The odds of TT immunization status were more likely to increase among employed mothers compared to non-employed ones. A number of studies demonstrated that TT immunization utilization depended on mothers’ occupational status [23, 27, 38, 39]. Our finding also corroborated these reports. This might be so because employed women no doubt have more access to better information and communication about health services in general and TT immunization in particular than unemployed women. Moreover, work place itself is an ideal place to promote and engage women in different health related issues, thereby enhancing women’s utilization of health care services.

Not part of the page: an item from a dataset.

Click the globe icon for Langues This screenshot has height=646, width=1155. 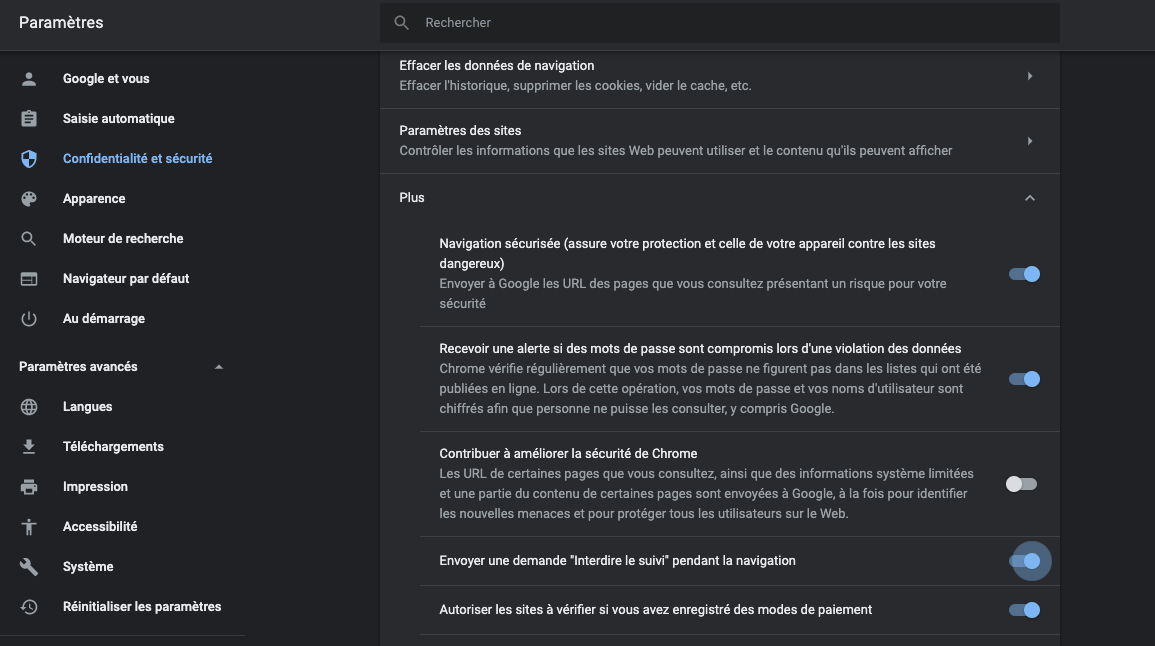(29, 407)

Place of delivery was another determinant factor for the utilization of TT immunization. In this study, we found that mothers who gave birth at health facilities were highly likely to use TT immunization compared to those who gave birth at home. Other studies also verified this association [24, 29, 30, 35, 38]. The possible reason might be because of the opportunity for health education and advice when women deliver at health facilities. It might also be due to opportunities to provide mothers with at least the first dose of TT just immediately after delivery procedures.

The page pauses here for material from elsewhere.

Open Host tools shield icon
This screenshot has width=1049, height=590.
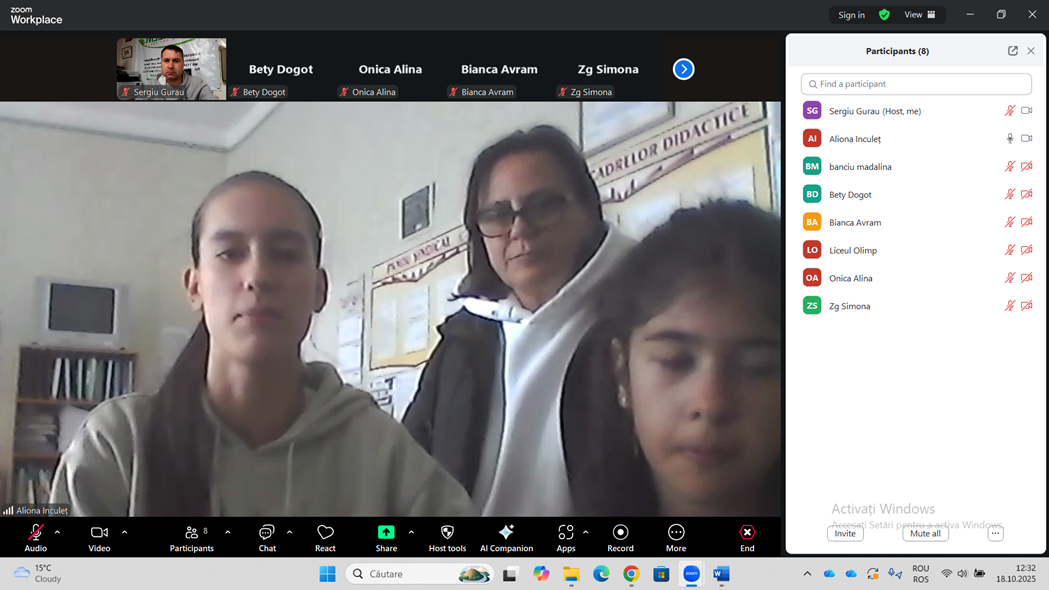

Similar to the other studies [38], our analysis confirmed that knowing vaccination dates increased the odds of TT immunization utilization. A possible suggestion could be the number of contacts between care providers and client mothers. Frequent contacts with health workers could remind about the correct immunization schedules. It is important to use notification strategies such as notification through local authorities and other community leaders for vaccination dates.

Women’s media exposure, like having TV sets in houses significantly determined the status of TT immunization. In line with other studies [20, 24, 29, 38], our finding showed that women who had TV sets in their houses were more likely to indicate the utilization of TT immunization. A possible explanation might be that TV is the major information dissemination media for health service utilization. It is advisable to use alternative communication media, like the radio, school community, posters, and various community meetings.

Although we found out reliable information that can add to existing literature, some limitations could be distinguished in this study. First, the data collected were based on events that happened within the last two years preceding the study. Therefore, the problem of recall bias and under reporting might be suspected. To decrease such limitations, we focused on the most recent births and utilized vaccination cards and other records of the health facilities. Second, since the data collection technique was a face-to-face interview, there might be a social desirability bias. However, to address this issue, we carefully focused on interview techniques when we trained data collectors and supervisors.

Conclusions

This study indicated the utilization of valid TT dose immunization was low in the area. Maternal education, media exposure, ANC follow up services, knowing vaccination date, distance from health facilities, and place of delivery were significant predictors of the utilization of TT immunization. The study suggests that policy makers and other stakeholders should consider the need to ensure access to maternal education, like basic adult education. Moreover, it is advisable to promote ANC follow up services and to provide access to health facilities, varieties of communication media coverage, and appropriate vaccination cards accessible to remind about remaining TT doses.